Students who believe they have been victims of fraud at any US school -- not just Corinthian -- must "assert that a college's actions violated state law and affected their provision of educational services or their federal loan" in order to be considered for debt relief.

"While some for-profit career colleges play a critical role in helping students succeed in their educational and training pursuits, too often, bad actors in the sector have preyed on some of our nation's most vulnerable students and taken advantage of hard-working Americans who simply want a better future for themselves and their families," Secretary of Education Arne Duncan said in a statement. "I am committed to ensuring that every student has access to an education that will put them on solid footing for a career, and I will hold schools accountable for practices that undercut their students and taxpayers."

READ MORE: Notorious for-profit Corinthian Colleges shuttering 28 campuses, displacing 16k students

In April, the Department of Education fined Corinthian $30 million based on falsified job placement data and other fraud allegations. Two weeks later, the institution announced it would close its ground campuses. It filed for Chapter 11 bankruptcy on May 4.

Corinthian's revenue doubled to $1.75 billion amid the Great Recession, from 2007 to 2011. The institution relied heavily on funding from federal student loans and grants. According to the company's filings, Corinthian schools generated $1.2 billion in government loans in its last year.

In recent years, Corinthian, one of the largest for-profit higher education systems in the US, has weathered steep cash shortages and a host of fraud accusations, including fake job prospects offered to students.

Last year, federal pressure pushed Corinthian to sell off most of its schools to a nonprofit student loan servicer. Yet many of those new campus owners were able to ditch Corinthian's liability while former students with Corinthian debt were not bailed out in similar fashion.

In 2015, dozens of former Corinthian students have engaged in a debt strike to protest the Department of Education's handling of the dodgy for-profit institution. Students – as well as state attorneys general, consumer advocacy groups, and members of Congress – have lobbied the department to lift its debt obligations based on allegations against Corinthian.

“The [Education] Department has chosen to bail out the company while sinking students in a lifetime of debt for degrees that many experts have called worthless,” the debt strikers said in March.
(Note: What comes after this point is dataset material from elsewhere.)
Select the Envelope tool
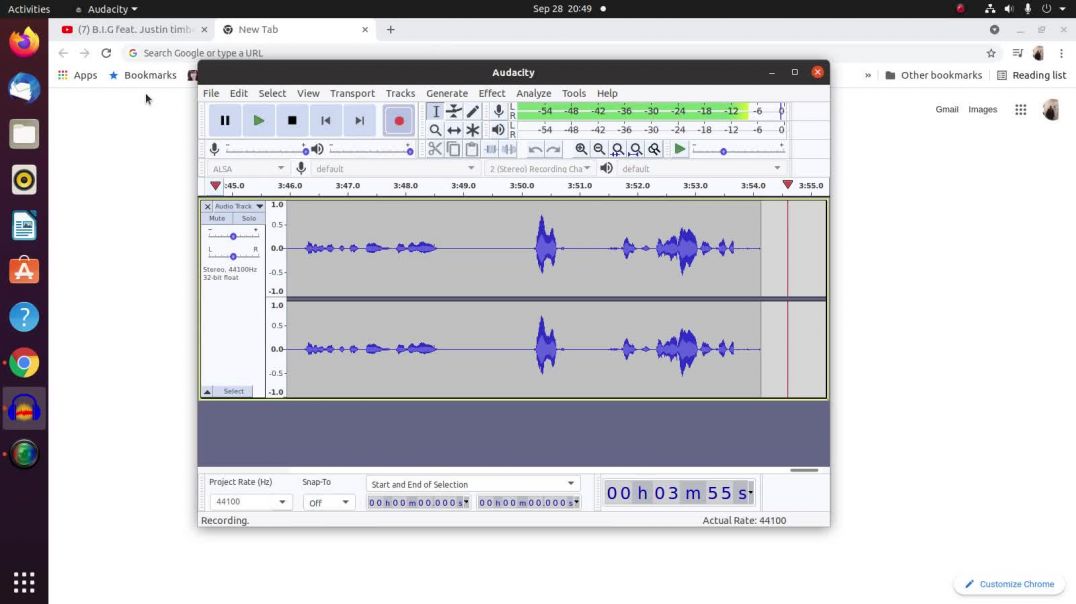 (x=454, y=111)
Created in 1995, Corinthian Colleges once had more than 110,000 students at 100 Heald, Everest, and Wyotech affiliate campuses across the US.

"Where students have been harmed by fraudulent practices, I am fully committed to making sure students receive every penny of relief they are entitled to under law. We will make this process as easy as possible for them, including by considering claims in groups wherever possible, and hold institutions accountable," Duncan said Monday.